Excerpt>
RE: Mandating OA around the corner?

From: David Goodman <David.Goodman_at_liu.edu>
Date: Tue, 13 Jul 2004 06:04:15 EDT

Stevan, I do not think it possible to "disentangle the serials budget
problem from the access/impact problem."

The number of subscriptions to many ISI-level scientific serials is at a
critically low point The funding at many independent scholarly societies
is at a critically low point. Both paths to OA depend to a considerable
extent on the continued existence of the journals. The "green"
repositories path relies on them for arranging peer review, copy editing,
and permanent archiving. The gold "OA journals" path relies on having
journals there to change to OA. Any viable plan for OA must at the very
least not undercut the existing journals, or must propose an alternative.

There are alternatives. For OA journals, it is possible to create new
journals to replace those that can not or will not convert. This will
obviously be slower than converting existing titles--and neither of them
will be very rapid. For repositories, it would be possible to convert
them into permanent structures, capable of supporting the functions now
done by journals. It would be possible, but again, very difficult. I
accept that your arguments for not doing this immediately are probably
correct.

Task statement>
Answer these questions about the email on open access:
1. What does the "green" repositories path rely on the journals for?
2. What does the gold "OA journals" path rely on?
3. What alternative does the email offer for journals that can not or will not convert to OA?

Material shown>

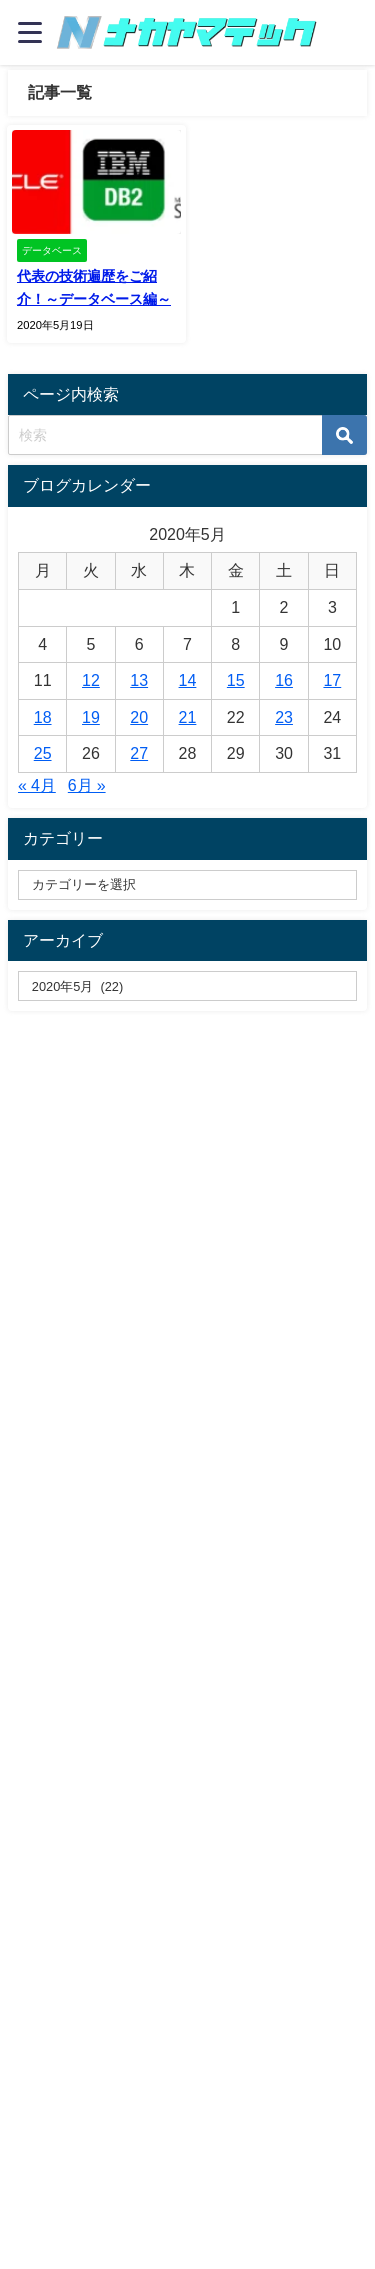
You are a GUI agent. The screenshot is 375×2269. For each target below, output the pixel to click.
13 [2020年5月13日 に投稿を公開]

* * *

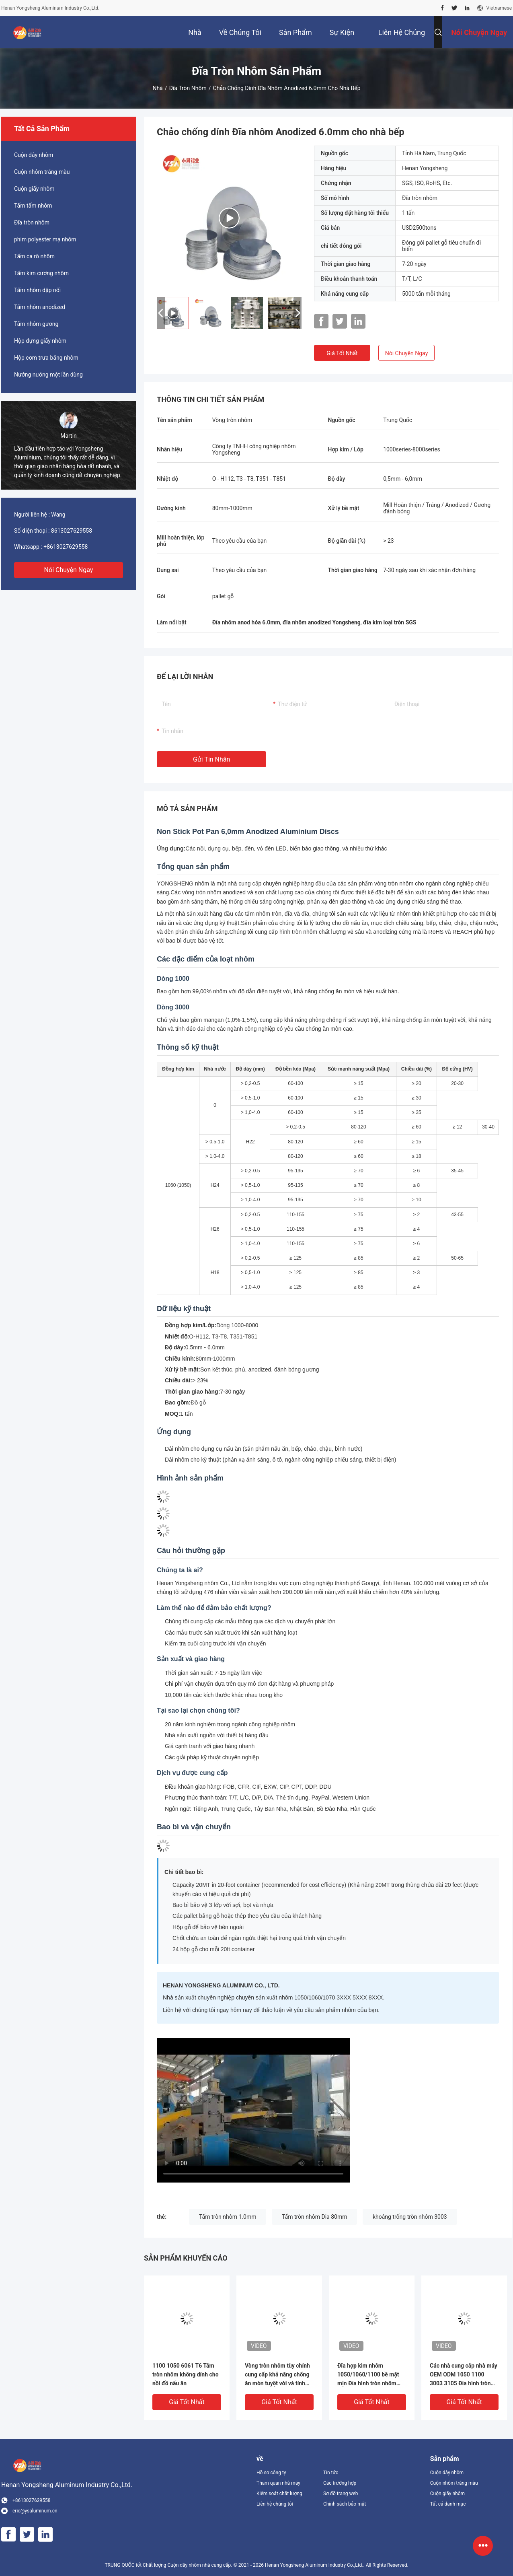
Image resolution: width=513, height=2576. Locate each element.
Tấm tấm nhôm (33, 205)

--

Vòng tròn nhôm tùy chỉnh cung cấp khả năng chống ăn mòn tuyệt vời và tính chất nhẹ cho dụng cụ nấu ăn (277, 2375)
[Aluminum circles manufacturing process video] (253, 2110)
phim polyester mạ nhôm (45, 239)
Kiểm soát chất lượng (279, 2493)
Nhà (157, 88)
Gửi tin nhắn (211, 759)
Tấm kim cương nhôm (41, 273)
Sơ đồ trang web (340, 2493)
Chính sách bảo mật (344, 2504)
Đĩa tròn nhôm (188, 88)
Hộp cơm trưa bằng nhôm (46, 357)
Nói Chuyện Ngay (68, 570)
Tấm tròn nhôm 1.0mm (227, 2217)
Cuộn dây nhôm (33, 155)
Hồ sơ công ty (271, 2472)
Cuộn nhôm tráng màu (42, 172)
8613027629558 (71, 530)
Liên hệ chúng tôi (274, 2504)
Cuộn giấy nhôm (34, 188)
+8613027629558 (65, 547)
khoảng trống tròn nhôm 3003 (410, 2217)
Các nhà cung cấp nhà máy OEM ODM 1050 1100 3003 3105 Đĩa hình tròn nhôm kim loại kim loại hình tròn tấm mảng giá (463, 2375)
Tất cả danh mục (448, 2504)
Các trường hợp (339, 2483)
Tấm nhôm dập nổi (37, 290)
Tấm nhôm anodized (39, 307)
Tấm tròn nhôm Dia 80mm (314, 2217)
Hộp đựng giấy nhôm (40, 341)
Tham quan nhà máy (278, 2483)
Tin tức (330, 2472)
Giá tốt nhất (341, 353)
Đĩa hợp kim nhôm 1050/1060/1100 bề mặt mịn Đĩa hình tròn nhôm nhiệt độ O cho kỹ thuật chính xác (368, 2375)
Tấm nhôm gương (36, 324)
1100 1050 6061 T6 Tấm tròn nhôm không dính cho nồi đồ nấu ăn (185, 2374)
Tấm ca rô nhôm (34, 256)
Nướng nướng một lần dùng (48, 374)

Output for this exercise>
1. Arranging peer review, copy editing, and permanent archiving.
2. Having journals there to change to OA.
3. Creating new journals to replace them.